Work to be completed> In the text on undecidable problems in program analysis, which two ways of working around the theoretical limitation on analyzing termination are given?

Extract to read>
------------
Another failure mode for programs written in C or any other algorithmic language is the infinite loop. In embedded software, one is usually interested in an even stronger property than the absence of infinite loops, the verification of a predetermined bound on the execution time of a task. Detection of infinite loops is a famous example of undecidable problem. Undecidable problems are problems for which it is mathematically impossible to provide an algorithm that for any input (here, a program to analyze) eventually answers "yes" or "no". People moderately familiar with undecidability sometimes assume this means it is impossible to make a static analyzer that provides useful information on the termination of an analyzed program, but the theoretical limitation can be worked around by accepting a little imprecision (false negatives, or false positives, or both, in the diagnostic), or by allowing that the analyzer itself will, in some cases, not terminate.
The same people who recognize termination of the analyzed program as an undecidable property for which theory states that a perfect analyzer cannot be made, usually fail to recognize that finely recognizing run-time errors or unspecified behaviors are undecidable problems as well. For these questions, it is also mathematically impossible to build an analyzer that always terminates and emits neither false positives nor false negatives.
------------
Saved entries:
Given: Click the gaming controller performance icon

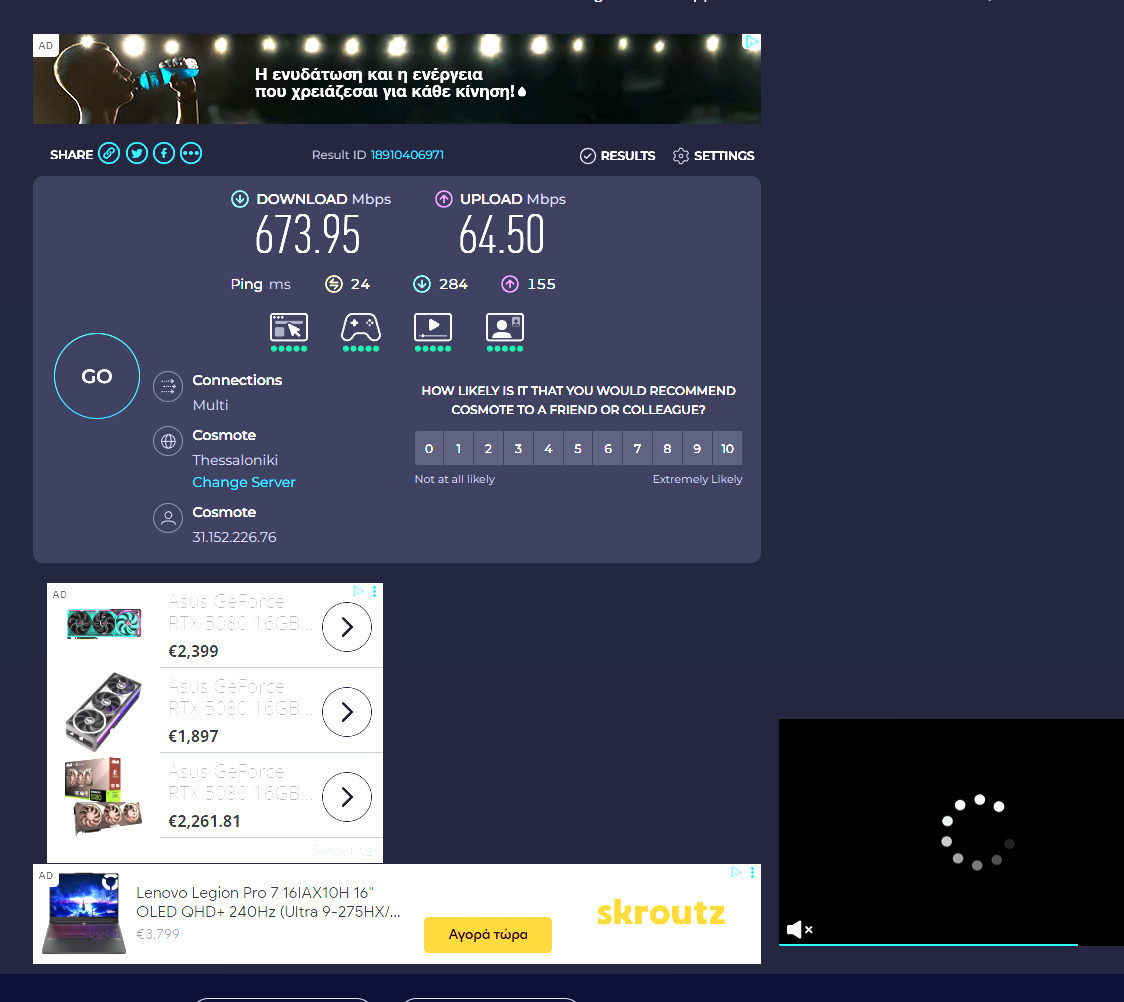Looking at the screenshot, I should 360,328.
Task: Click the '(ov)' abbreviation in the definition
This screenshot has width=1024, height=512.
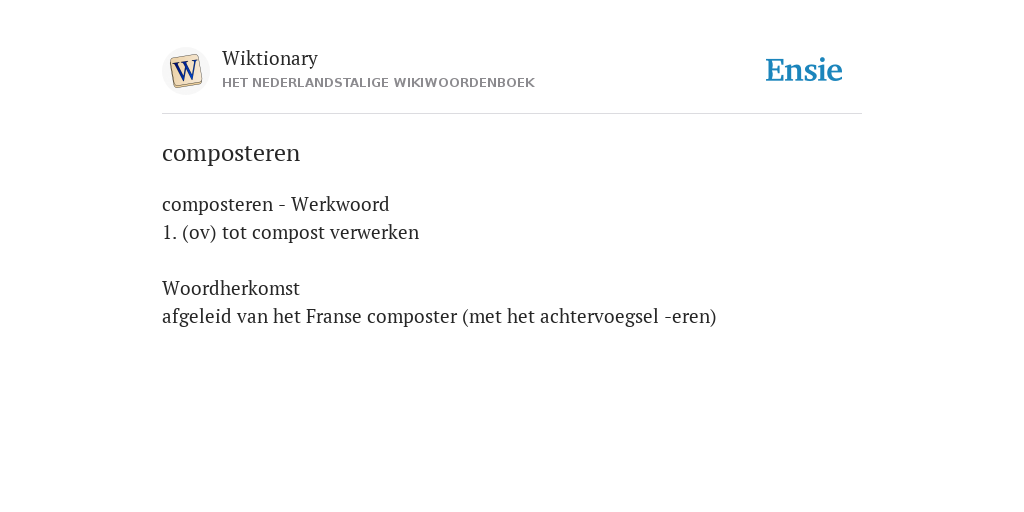Action: tap(199, 232)
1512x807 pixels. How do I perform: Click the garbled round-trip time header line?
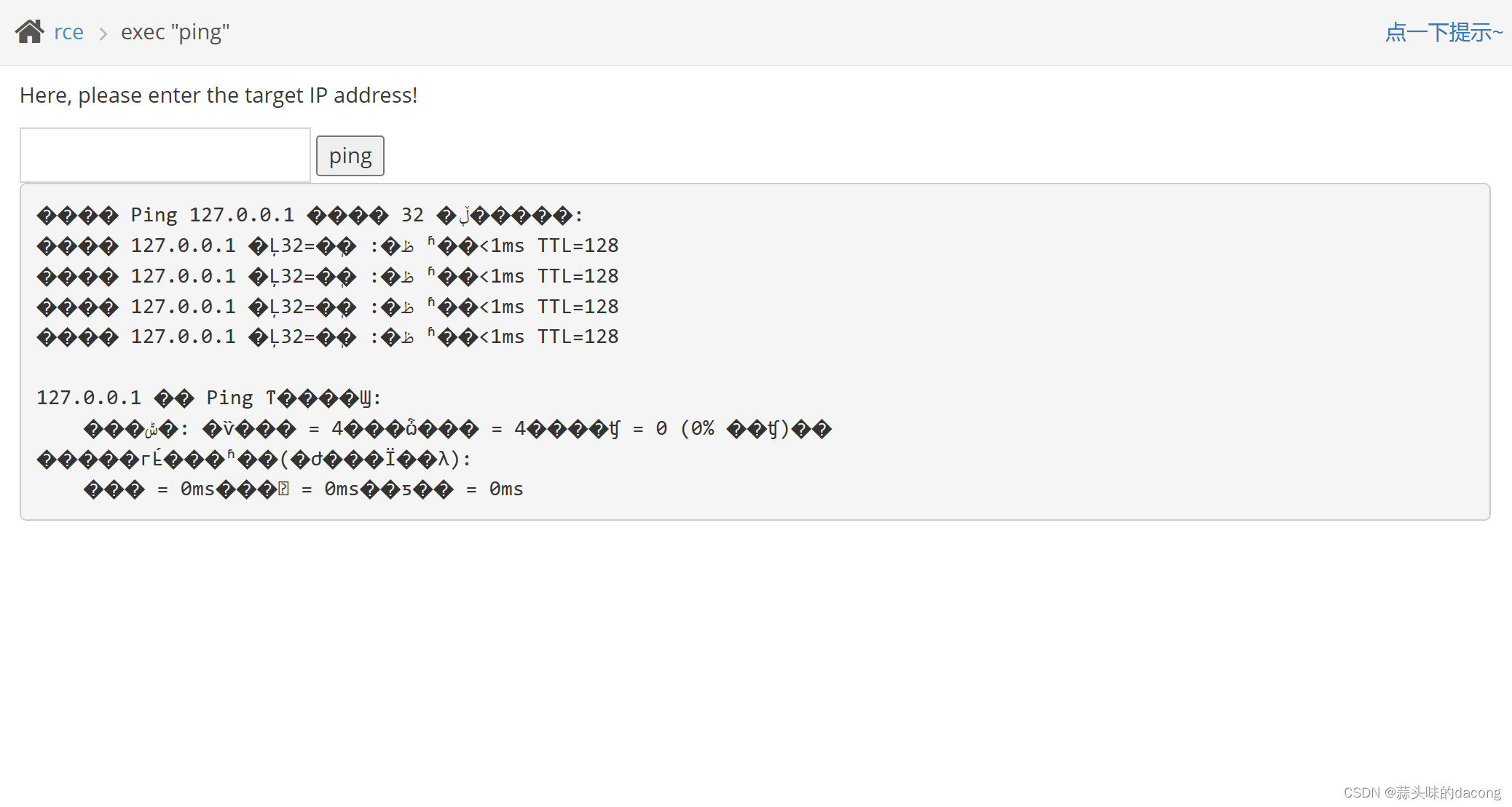pos(254,459)
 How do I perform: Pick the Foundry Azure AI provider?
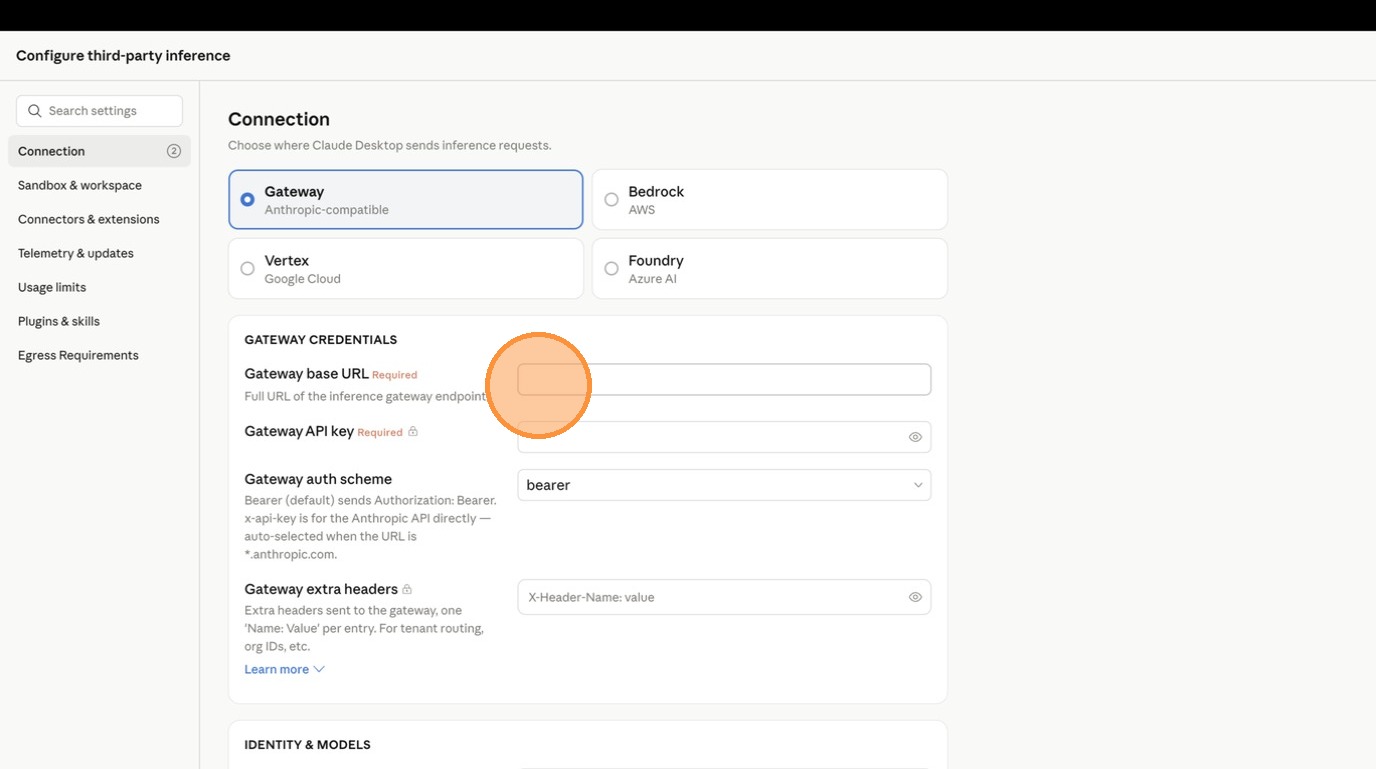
------------
Result of the task> One can accept a little imprecision in the diagnostic (false negatives, false positives, or both), or allow the analyzer itself to not terminate in some cases.